▶ _抜粋文_:
┄┄┄┄┄┄┄┄┄┄

OSSの品質を見極め、製品の完全性を向上する「Coverity 5.3」
では、同社が提供する静的解析ツールは、競合製品と比べてどういった優位性があるのだろうか。ハレム氏に聞くと、「私たちは、継続的に技術革新を図り続けています。まず大きな違いは、高精度の解析技術です。深刻な不具合をピンポイントで検出しますし、誤検出率も業界で一番低いです。次に、不具合やバグがビジネスにどう影響を及ぼすかの洞察も、コード間の相互関係を理解して解析を行うことができるのも競合他社製品との大きな違いです。例えば、複数のバージョンでコードが共通だったり、複数の製品間で共通のコードがあったりする場合に、あるコードでバグがあると、それによって製品のどこに影響が及ぶのかを開発者に伝えることができます」と説明した。

┄┄┄┄┄┄┄┄┄┄

▶ _データ_:
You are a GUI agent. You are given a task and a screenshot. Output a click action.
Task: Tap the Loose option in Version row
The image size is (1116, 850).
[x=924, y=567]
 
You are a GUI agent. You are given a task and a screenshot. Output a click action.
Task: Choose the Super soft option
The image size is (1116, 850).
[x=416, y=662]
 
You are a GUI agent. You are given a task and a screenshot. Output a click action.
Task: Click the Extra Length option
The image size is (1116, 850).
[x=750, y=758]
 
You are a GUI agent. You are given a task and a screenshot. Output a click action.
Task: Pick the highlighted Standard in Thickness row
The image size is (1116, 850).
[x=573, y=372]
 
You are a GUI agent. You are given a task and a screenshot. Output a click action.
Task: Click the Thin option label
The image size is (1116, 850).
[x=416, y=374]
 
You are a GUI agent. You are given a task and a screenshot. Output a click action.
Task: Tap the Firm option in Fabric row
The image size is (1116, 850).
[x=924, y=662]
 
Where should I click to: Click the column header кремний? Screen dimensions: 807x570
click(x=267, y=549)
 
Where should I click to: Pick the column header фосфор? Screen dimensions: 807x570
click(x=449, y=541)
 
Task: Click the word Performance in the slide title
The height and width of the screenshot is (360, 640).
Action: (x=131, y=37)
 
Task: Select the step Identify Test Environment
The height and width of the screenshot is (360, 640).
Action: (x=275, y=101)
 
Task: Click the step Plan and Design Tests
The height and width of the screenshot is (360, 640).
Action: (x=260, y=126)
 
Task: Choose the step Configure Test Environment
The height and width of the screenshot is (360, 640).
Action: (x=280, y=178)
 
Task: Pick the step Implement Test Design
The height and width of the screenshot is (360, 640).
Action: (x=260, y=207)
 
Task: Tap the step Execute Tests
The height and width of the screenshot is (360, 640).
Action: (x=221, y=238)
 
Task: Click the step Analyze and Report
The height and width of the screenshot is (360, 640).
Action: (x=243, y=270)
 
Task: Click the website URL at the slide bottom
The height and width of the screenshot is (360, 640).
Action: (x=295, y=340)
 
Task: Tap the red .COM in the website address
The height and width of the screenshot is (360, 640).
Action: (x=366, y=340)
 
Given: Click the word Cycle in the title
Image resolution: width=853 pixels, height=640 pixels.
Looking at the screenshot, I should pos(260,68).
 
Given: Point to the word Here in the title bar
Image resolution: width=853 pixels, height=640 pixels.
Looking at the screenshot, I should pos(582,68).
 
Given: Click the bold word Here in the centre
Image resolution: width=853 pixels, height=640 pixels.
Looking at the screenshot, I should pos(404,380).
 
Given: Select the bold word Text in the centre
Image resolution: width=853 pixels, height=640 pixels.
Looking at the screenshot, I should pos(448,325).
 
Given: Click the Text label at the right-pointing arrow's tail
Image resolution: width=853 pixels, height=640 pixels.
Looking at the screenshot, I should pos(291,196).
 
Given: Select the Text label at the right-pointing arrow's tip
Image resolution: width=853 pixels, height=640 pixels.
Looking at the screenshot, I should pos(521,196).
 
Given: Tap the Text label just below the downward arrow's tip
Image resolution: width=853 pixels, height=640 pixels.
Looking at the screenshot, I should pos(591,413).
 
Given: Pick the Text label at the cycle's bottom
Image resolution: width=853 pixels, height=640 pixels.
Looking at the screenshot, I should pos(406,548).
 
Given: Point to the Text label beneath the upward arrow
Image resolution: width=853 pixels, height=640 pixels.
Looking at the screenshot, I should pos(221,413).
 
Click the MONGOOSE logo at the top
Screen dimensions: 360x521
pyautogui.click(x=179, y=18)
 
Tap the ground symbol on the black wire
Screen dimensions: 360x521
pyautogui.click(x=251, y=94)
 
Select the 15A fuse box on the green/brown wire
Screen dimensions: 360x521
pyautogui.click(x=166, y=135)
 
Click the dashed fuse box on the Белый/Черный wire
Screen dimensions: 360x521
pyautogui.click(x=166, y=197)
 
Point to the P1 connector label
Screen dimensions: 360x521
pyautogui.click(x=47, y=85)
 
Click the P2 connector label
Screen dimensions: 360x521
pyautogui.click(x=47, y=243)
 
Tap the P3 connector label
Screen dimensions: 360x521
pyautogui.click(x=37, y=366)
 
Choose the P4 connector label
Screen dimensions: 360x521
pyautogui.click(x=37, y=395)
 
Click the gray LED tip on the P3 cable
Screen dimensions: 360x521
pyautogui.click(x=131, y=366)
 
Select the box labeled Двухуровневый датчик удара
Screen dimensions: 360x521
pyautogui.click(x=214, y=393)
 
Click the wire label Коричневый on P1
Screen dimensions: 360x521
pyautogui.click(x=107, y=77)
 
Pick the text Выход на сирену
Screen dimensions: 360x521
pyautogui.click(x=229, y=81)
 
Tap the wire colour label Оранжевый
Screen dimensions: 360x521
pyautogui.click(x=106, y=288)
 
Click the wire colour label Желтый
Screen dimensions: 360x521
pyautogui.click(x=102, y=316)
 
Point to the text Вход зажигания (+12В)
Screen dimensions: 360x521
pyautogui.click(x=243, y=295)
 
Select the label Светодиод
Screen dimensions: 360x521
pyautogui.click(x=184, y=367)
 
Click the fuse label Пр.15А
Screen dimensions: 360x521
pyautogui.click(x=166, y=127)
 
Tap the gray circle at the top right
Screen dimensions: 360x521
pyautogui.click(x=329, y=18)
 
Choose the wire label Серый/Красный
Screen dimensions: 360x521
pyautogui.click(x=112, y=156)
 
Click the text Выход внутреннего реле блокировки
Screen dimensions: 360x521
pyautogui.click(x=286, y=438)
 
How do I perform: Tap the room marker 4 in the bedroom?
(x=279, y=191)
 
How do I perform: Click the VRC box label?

┄┄┄┄┄┄┄┄┄┄

▶ _課題の目標_:
抜粋文のうち「OSSの品質を見極め、製品の完全性を向上する「Coverity 5.3」」で始まり「ことができます」と説明した。」で終わる範囲を、一字も変えずに書き写してください。 各行のデータは、抜粋文とは別個の素材です。

▶ _本課題の解答_:
OSSの品質を見極め、製品の完全性を向上する「Coverity 5.3」
では、同社が提供する静的解析ツールは、競合製品と比べてどういった優位性があるのだろうか。ハレム氏に聞くと、「私たちは、継続的に技術革新を図り続けています。まず大きな違いは、高精度の解析技術です。深刻な不具合をピンポイントで検出しますし、誤検出率も業界で一番低いです。次に、不具合やバグがビジネスにどう影響を及ぼすかの洞察も、コード間の相互関係を理解して解析を行うことができるのも競合他社製品との大きな違いです。例えば、複数のバージョンでコードが共通だったり、複数の製品間で共通のコードがあったりする場合に、あるコードでバグがあると、それによって製品のどこに影響が及ぶのかを開発者に伝えることができます」と説明した。